There are several synonymous and obsolete terms for FL such as CB/CC lymphoma (centroblastic and centrocytic lymphoma), nodular lymphoma, Brill-Symmers Disease, and the subtype designation, follicular large-cell lymphoma. In the US and Europe, this disease is the second most common form of non-Hodgkin's lymphomas, exceeded only by diffuse large B-cell lymphoma. FL accounts for 10–20% of non-Hodgkin's lymphomas with ~15,000 new cases of it being newly diagnosed each year in the US and Europe. Recent studies indicate that FL is similarly prevalent in Japan.
FL is a broad and extremely complex clinical entity with a wide range of manifestations which have not yet been fully systematized. It is commonly preceded by a benign precancerous disorder in which abnormal centrocytes and/or centroblasts accumulate in lymphoid tissue. They may then circulate in the blood to cause an asymptomatic condition termed in situ lymphoid neoplasia of the follicular lymphoma type (i.e. ISFL). A small percentage of these cases progress to FL. Most commonly, however, FL presents as a swelling of lymph nodes in the neck, armpits, and/or groin. Less often, it presents as a gastrointestinal tract cancer, a cancer in children involving lymphoid tissues of the head and neck area (e.g. tonsils), or one or more masses in non-lymphoid tissues such as the testes.

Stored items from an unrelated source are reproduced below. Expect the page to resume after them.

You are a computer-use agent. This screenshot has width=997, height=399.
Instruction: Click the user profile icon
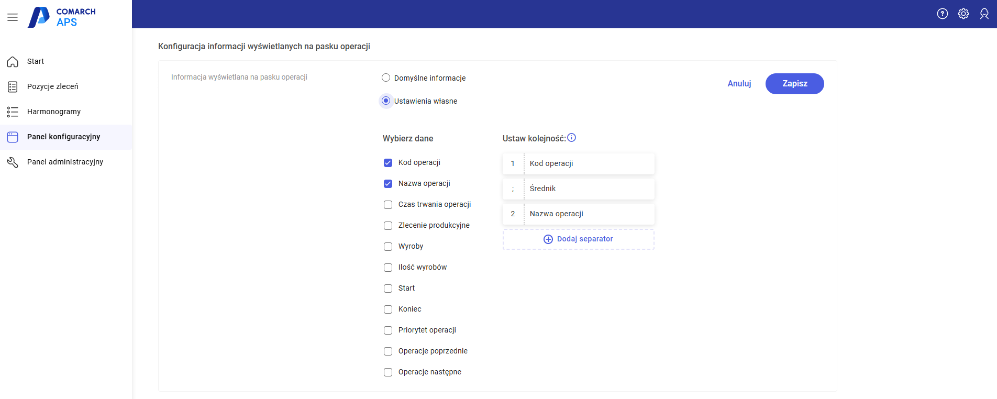[984, 14]

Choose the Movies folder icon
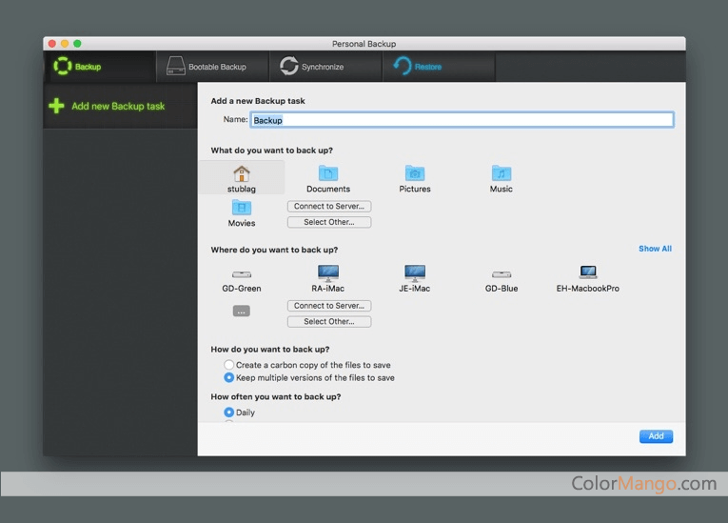[x=242, y=208]
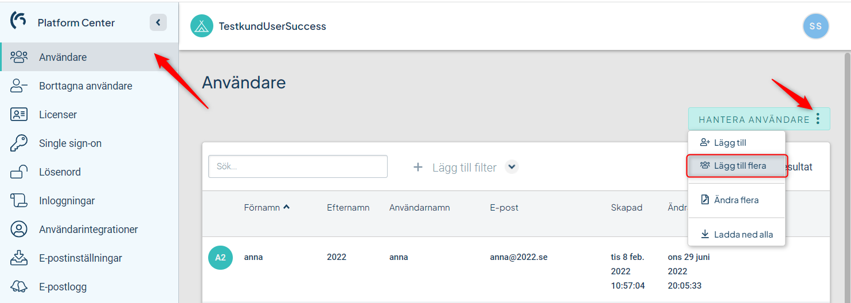Select Ändra flera in the dropdown menu
The image size is (851, 303).
pyautogui.click(x=736, y=200)
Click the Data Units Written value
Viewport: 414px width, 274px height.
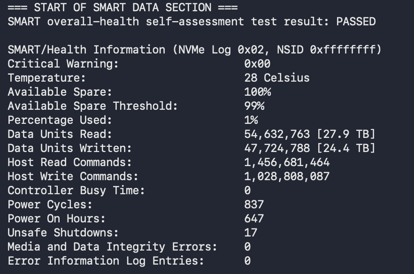(309, 148)
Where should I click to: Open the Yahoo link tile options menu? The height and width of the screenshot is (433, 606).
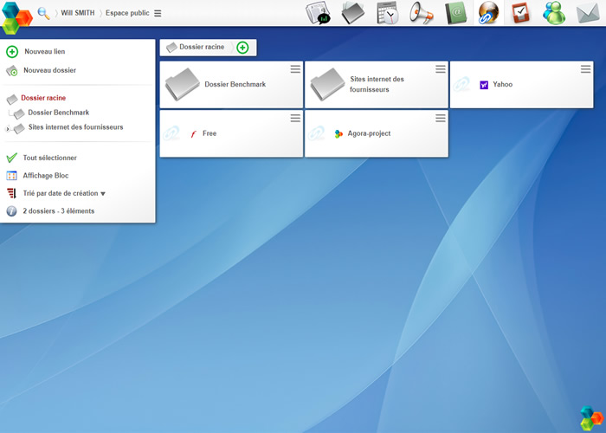click(x=586, y=69)
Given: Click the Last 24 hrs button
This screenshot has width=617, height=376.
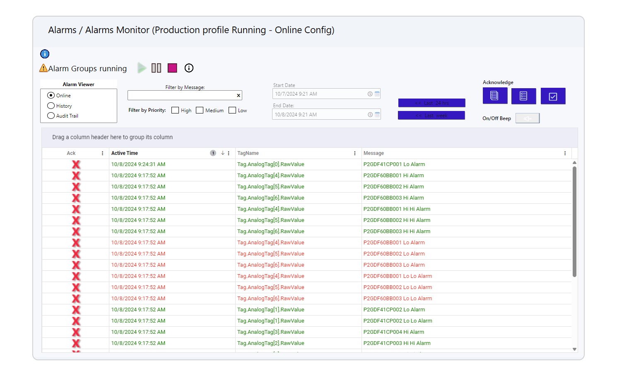Looking at the screenshot, I should click(x=431, y=103).
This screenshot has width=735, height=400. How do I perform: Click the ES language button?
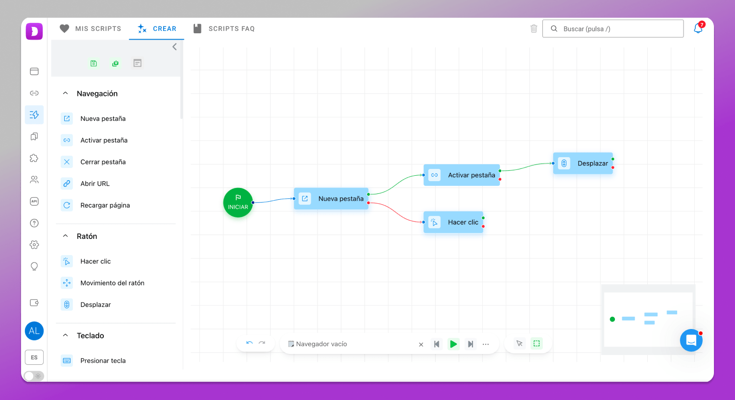(34, 357)
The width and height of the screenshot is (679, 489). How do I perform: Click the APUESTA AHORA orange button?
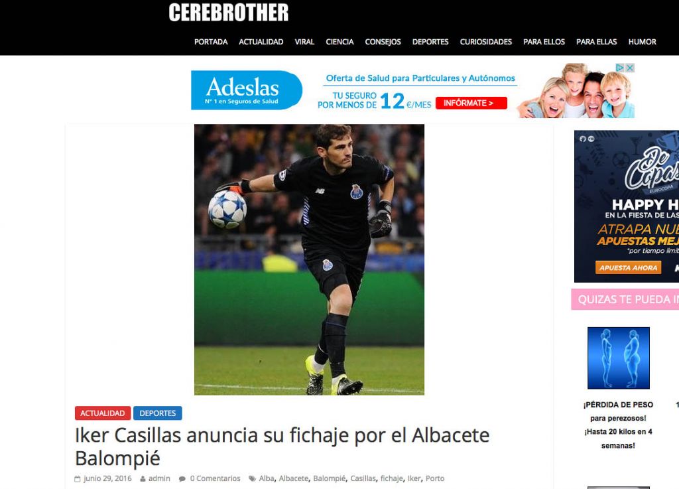pos(629,267)
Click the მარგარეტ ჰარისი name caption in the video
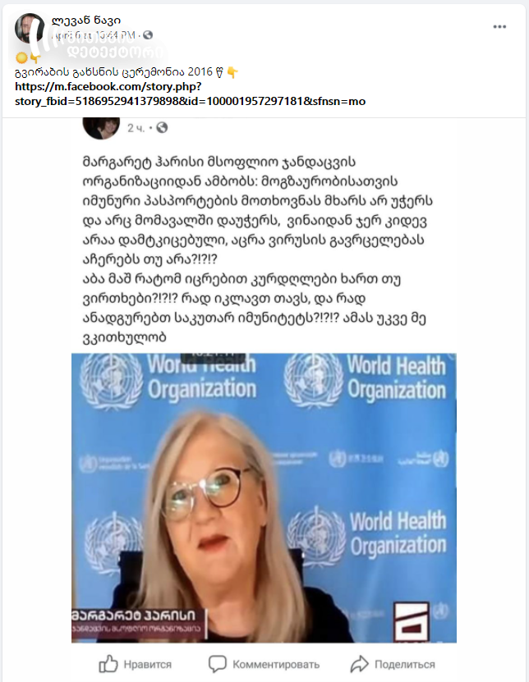The image size is (529, 682). point(134,615)
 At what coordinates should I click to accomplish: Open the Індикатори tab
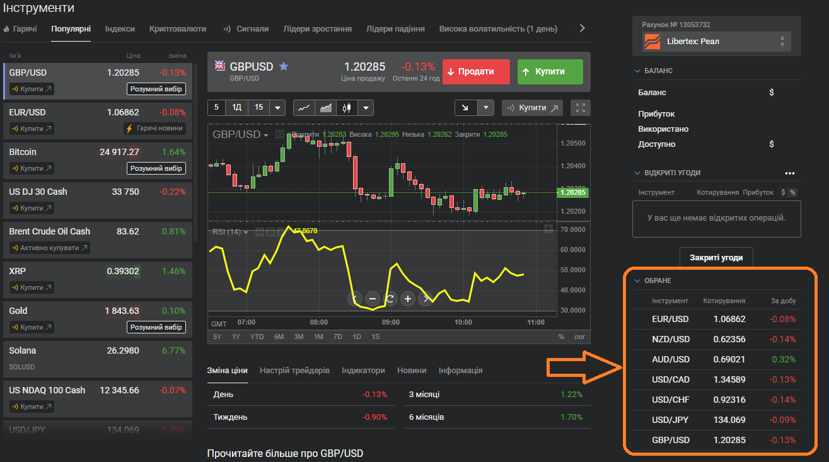pyautogui.click(x=362, y=371)
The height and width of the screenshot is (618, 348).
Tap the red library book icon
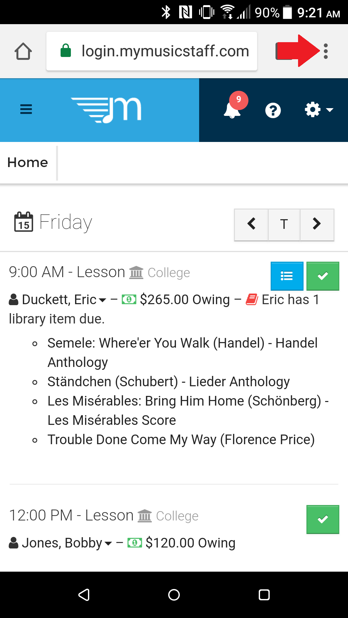tap(252, 300)
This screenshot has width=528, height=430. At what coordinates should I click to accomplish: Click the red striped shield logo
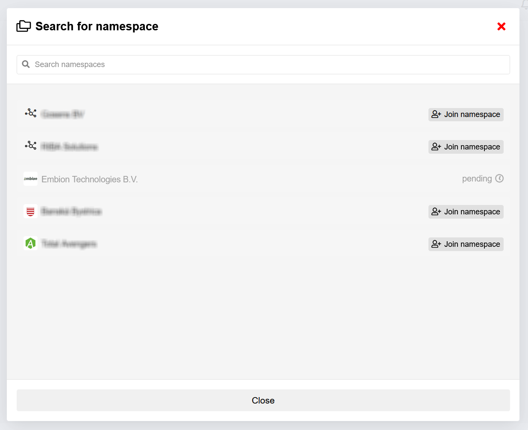click(x=30, y=211)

FL typically has a slow disease course which persists essentially unchanged for years. However, each year 2–3% of FL cases progress to a highly aggressive form often termed stage 3B FL, to an aggressive diffuse large B-cell lymphoma, or to another type of aggressive B-cell cancer. These transformed follicular lymphomas (t-FL) are essentially incurable. However, recent advancements in the treatment of t-FL (e.g. the addition to standard chemotherapy of agents such as rituximab) have improved overall survival times. These newer regimens may also delay the transformation of FL to t-FL. Additional advances in understanding FL may lead to further improvements in treating the disease.